2021-09-16) with the new baseline date if the baseline has been updated since this documentation was written; replace the date for incremental files with the date you want to retrieve
.txtas the file extension for the file list to get a tab separated plain text version of the file list
Individual Article Download (PMC Open Access Subset Only)

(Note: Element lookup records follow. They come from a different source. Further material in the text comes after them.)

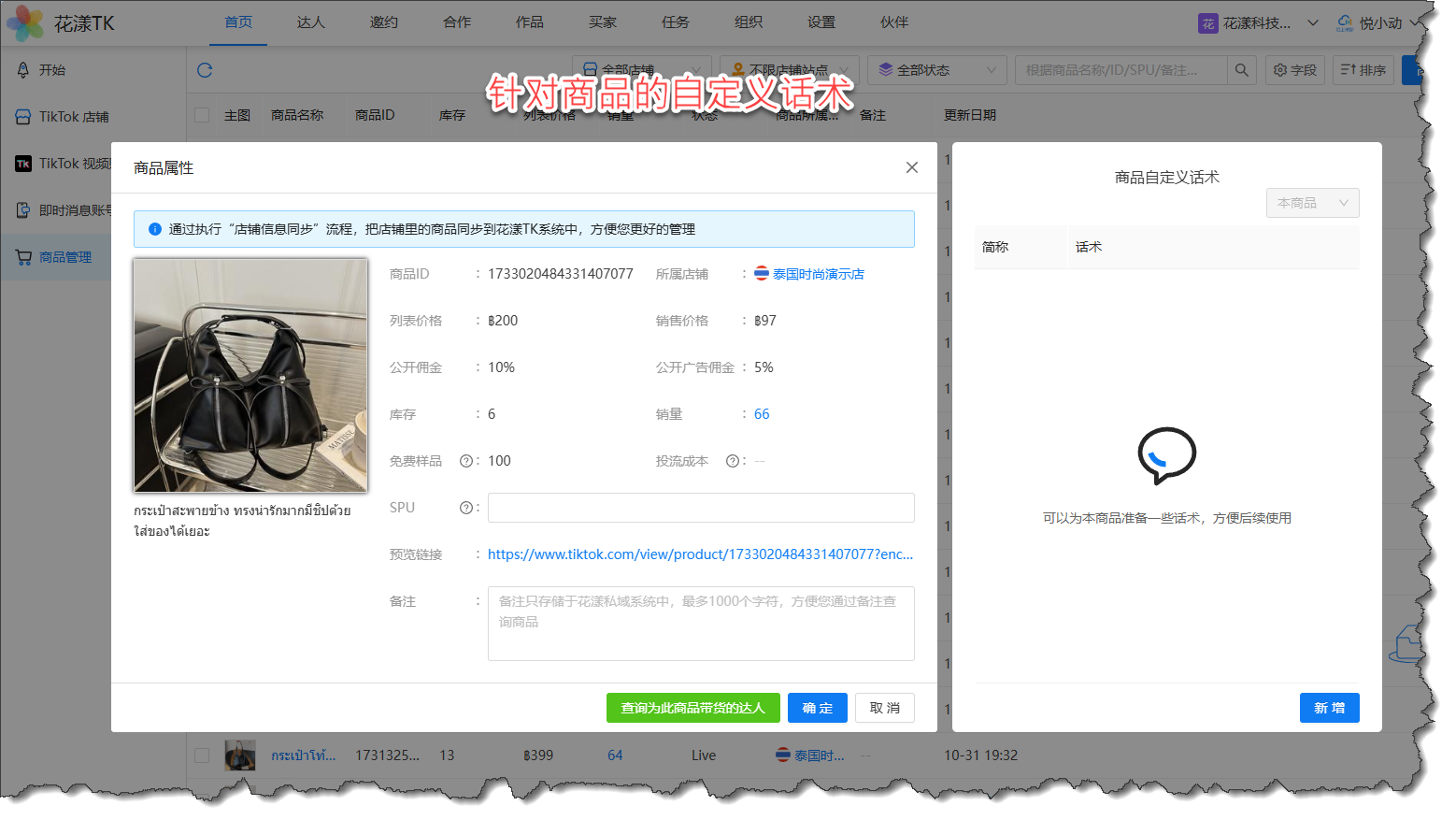Open the TikTok product preview link
Screen dimensions: 1456x820
[x=700, y=554]
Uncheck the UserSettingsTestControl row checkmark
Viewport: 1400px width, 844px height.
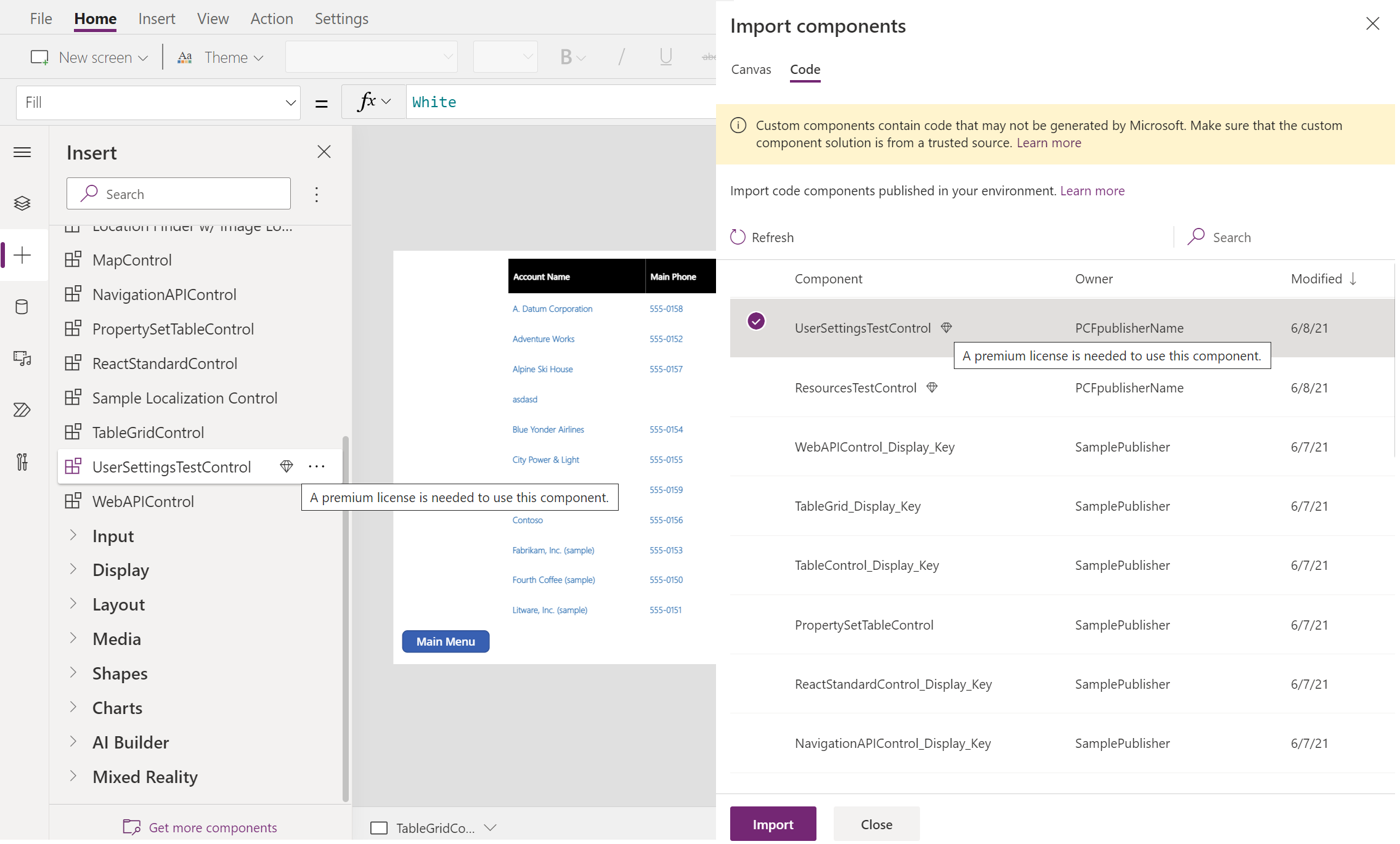point(756,321)
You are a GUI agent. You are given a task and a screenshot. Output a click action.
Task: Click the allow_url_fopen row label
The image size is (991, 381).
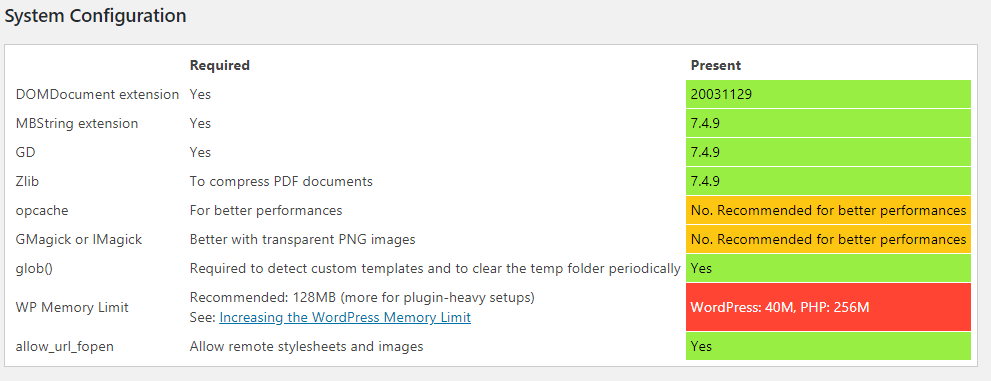pos(64,346)
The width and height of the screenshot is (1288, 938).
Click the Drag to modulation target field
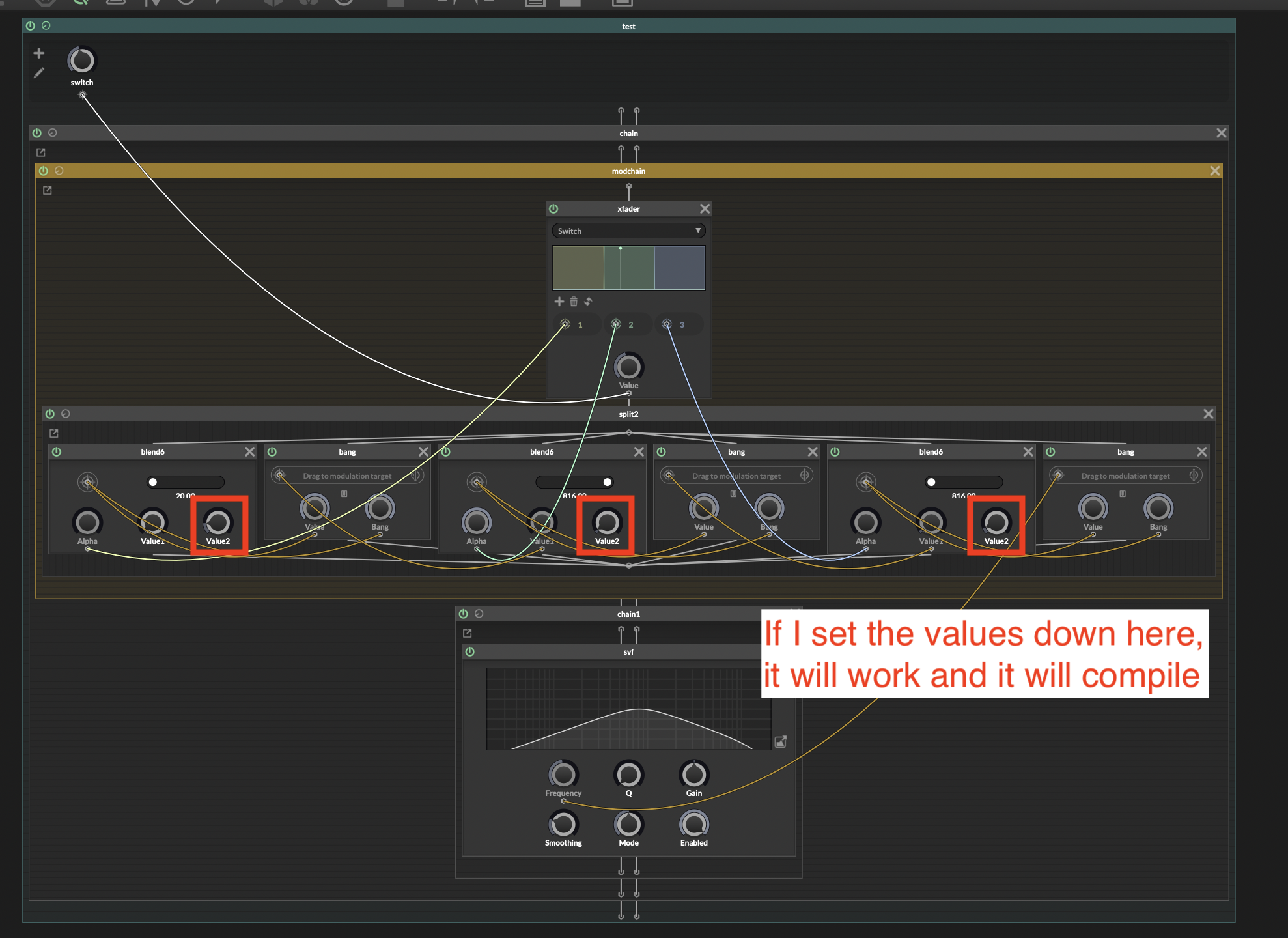pyautogui.click(x=348, y=475)
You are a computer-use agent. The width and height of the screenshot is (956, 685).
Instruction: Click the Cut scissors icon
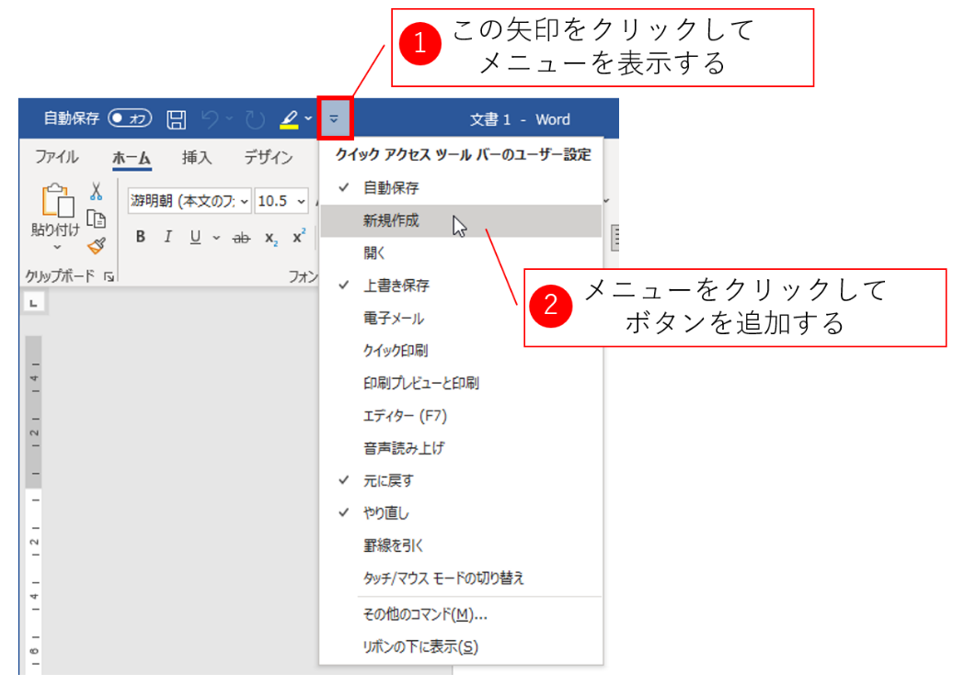(x=96, y=191)
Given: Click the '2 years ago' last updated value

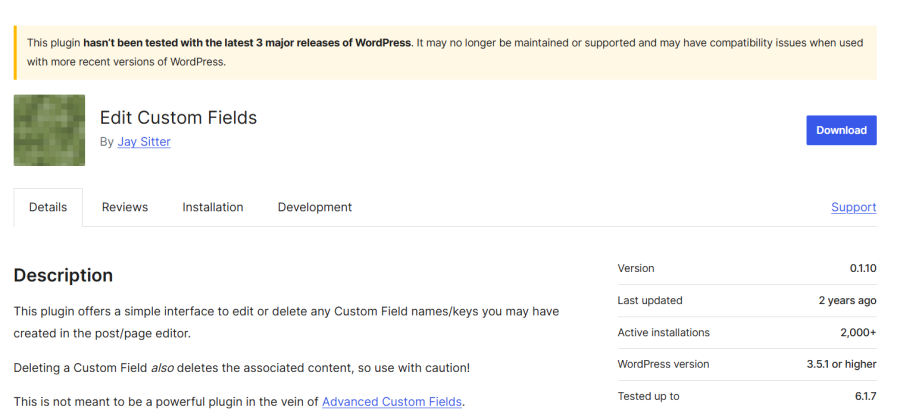Looking at the screenshot, I should [845, 300].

PMC Open Access Subset Individual Article Packages
If you only want to download some of the PMC OA Subset based on search criteria or if you want to download complete packages for articles that include XML, PDF, media, and supplementary materials, you will need to use the individual article download packages. To keep directories from getting too large, the packages have been randomly distributed into a two-level-deep directory structure. You can use the file lists in CSV or txt format to search for the location of specific files or you can use the OA Web Service API. The file lists and OA Web Service API also provide basic article metadata.
- Filenames: PMCXXXXXXX.tar.gz where the X's represent a specific PMCID
- File lists: oa_file_list.csv or oa_file_list.txt (Located up one level in the top level PMC FTP directory)
The first line of each file list is the timestamp the file was written. Subsequent rows contain metadata for each article.
Each row is divided into 6 metadata fields for CSV (5 for TXT), delimited by comma (tab) characters, For example:
oa_package/66/8b/PMC555938.tar.gz BMC Bioinformatics. 2005 Mar 7; 6:44 PMC555938 PMID15748298 CC BY
The fields in the files are:
- The fully qualified name of the .tar.gz file for an article
- The article citation, comprising the journal title abbreviation, publication date, volume, issue, and the page range or elocation ID
- PMC accession number (PMCID)
- Last updated timestamp (YYYY-MM-DD HH:MM:SS) (NOT INCLUDED in TXT files)
- PubMed ID (PMID)
- License type*
*The field value for “license type” can be any of the standard Creative Commons license variants (e.g., CC BY; CC BY-NC; CC BY-NC-ND) or “NO-CC CODE”. “NO-CC CODE” appears when the license is missing, has custom terms (i.e., not a Creative Commons license), or is not machine decodable.
PDF Download (PMC Open Access Subset Only)
PMC Open Access Subset PDF Files
Individual article PDF downloads are only available for non-commercial use licensed articles. To keep directories from getting too large, the article PDFs have been randomly distributed into a two-level-deep directory structure. You can use the oa_non_comm_use_pdf file lists in CSV or txt format to search for the location of specific files, or you can use the OA Web Service API. The file lists and OA Web Service API also provide basic article citation and license information, as well as the date the article was last updated in PMC.
- Filenames: filename.PMCXXXXXXX.pdf where filename is the original name of the source file and the X's represent a specific PMCID
- File lists: oa_non_comm_use_pdf.csv or oa_non_comm_use_pdf.txt (Located in the top level PMC FTP directory)
Articles in these datasets are made available consistent with either the terms of applicable article-level license statements or the funder’s policy. See PMC Copyright for more information.
How to Cite
See the individual dataset pages on how to cite the PMC Open Access Subset and PMC Author Manuscript Dataset.